What about MMX/SSE/SSE2?

i think it will help... so... decimal is 128bit datatype and SSE2 is 128bit too... and it can add, sub, div, mul decimal in 1 CPU tick...

you can write DLL for SSE2 using VC++ and then use that DLL in your application

e.g //you can do something like this

VC++

#include <emmintrin.h>
#include <tmmintrin.h>

extern "C" DllExport __int32* sse2_add(__int32* arr1, __int32* arr2);

extern "C" DllExport __int32* sse2_add(__int32* arr1, __int32* arr2)
{
    __m128i mi1 = _mm_setr_epi32(arr1[0], arr1[1], arr1[2], arr1[3]);
    __m128i mi2 = _mm_setr_epi32(arr2[0], arr2[1], arr2[2], arr2[3]);

    __m128i mi3 = _mm_add_epi32(mi1, mi2);
    __int32 rarr[4] = { mi3.m128i_i32[0], mi3.m128i_i32[1], mi3.m128i_i32[2], mi3.m128i_i32[3] };
    return rarr;
}

C#

[DllImport("sse2.dll")]
private unsafe static extern int[] sse2_add(int[] arr1, int[] arr2);

public unsafe static decimal addDec(decimal d1, decimal d2)
{
    int[] arr1 = decimal.GetBits(d1);
    int[] arr2 = decimal.GetBits(d2);

    int[] resultArr = sse2_add(arr1, arr2);

    return new decimal(resultArr);
}

Answer 7

I cannot give a comment or vote down yet since I just started on stack overflow. My comment on alexsmart (posted 23 Dec 2008 12:31) is that the expression Round(n/precision, precision), where n is int and precisions is long will not do what he thinks:

1) n/precision will return an integer-division, i.e. it will already be rounded but you won't be able to use any decimals. The rounding behavior is also different from Math.Round(...).

2) The code "return Math.Round(n/precision, precision).ToString()" does not compile due to an ambiguity between Math.Round(double, int) and Math.Round(decimal, int). You will have to cast to decimal (not double since it is a financial app) and therefore can as well go with decimal in the first place.

3) n/precision, where precision is 4 will not truncate to four decimals but divide by 4. E.g., Math.Round( (decimal) (1234567/4), 4) returns 308641. (1234567/4 = 308641.75), while what you probably wanted to to is get 1235000 (rounded to a precision of 4 digits up from the trailing 567). Note that Math.Round allows to round to a fixed point, not a fixed precision.

Update: I can add comments now but there is not enough space to put this one into the comment area.

Answer 8

you can use the long datatype. Sure, you won't be able to store fractions in there, but if you code your app to store pennies instead of pounds, you'll be ok. Accuracy is 100% for long datatypes, and unless you're working with vast numbers (use a 64-bit long type) you'll be ok.

If you can't mandate storing pennies, then wrap an integer in a class and use that.

Answer 9

You say it needs to be fast, but do you have concrete speed requirements? If not, you may well optimise past the point of sanity :)

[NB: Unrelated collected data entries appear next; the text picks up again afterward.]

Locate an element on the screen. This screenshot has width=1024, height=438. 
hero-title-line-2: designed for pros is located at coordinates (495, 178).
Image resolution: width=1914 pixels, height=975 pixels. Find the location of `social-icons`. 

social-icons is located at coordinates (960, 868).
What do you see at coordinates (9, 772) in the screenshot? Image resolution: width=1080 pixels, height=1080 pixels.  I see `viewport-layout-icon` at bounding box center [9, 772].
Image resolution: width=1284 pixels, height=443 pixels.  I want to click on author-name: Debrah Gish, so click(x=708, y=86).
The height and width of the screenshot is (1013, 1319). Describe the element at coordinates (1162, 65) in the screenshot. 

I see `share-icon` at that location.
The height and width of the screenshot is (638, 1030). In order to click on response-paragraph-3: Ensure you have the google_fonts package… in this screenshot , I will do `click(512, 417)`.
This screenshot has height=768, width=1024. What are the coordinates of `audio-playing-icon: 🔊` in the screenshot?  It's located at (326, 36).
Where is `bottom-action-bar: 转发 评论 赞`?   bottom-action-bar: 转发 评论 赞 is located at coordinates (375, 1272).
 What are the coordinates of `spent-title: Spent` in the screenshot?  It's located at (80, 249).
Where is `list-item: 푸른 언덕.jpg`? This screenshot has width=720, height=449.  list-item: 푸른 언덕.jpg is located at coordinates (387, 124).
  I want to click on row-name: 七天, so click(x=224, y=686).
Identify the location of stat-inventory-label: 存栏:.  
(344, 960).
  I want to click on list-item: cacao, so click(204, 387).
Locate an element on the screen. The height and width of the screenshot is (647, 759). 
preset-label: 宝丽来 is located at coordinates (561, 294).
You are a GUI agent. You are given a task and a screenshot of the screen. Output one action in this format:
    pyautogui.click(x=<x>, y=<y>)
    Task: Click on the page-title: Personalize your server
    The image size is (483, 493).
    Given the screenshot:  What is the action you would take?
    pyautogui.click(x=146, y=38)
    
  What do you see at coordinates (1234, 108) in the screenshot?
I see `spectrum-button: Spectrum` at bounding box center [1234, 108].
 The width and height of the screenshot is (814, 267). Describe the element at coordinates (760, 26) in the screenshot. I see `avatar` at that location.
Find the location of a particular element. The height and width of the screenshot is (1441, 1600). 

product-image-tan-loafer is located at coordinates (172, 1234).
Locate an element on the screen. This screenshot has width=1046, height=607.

As a friend sitting next to me has just suggested, can you upgrade your hardware instead? That's likely to be cheaper than rewriting code.

The most obvious option is to use integers instead of decimals - where one "unit" is something like "a thousandth of a cent" (or whatever you want - you get the idea). Whether that's feasible or not will depend on the operations you're performing on the decimal values to start with. You'll need to be very careful when handling this - it's easy to make mistakes (at least if you're like me).

Did the profiler show particular hotspots in your application that you could optimise individually? For instance, if you need to do a lot of calculations in one small area of code, you could convert from decimal to an integer format, do the calculations and then convert back. That could keep the API in terms of decimals for the bulk of the code, which may well make it easier to maintain. However, if you don't have pronounced hotspots, that may not be feasible.

+1 for profiling and telling us that speed is a definite requirement, btw :)

Answer 10

The problem is basically that double/float are supported in hardware, while Decimal and the like are not. I.e. you have to choose between speed + limited precision and greater precision + poorer performance.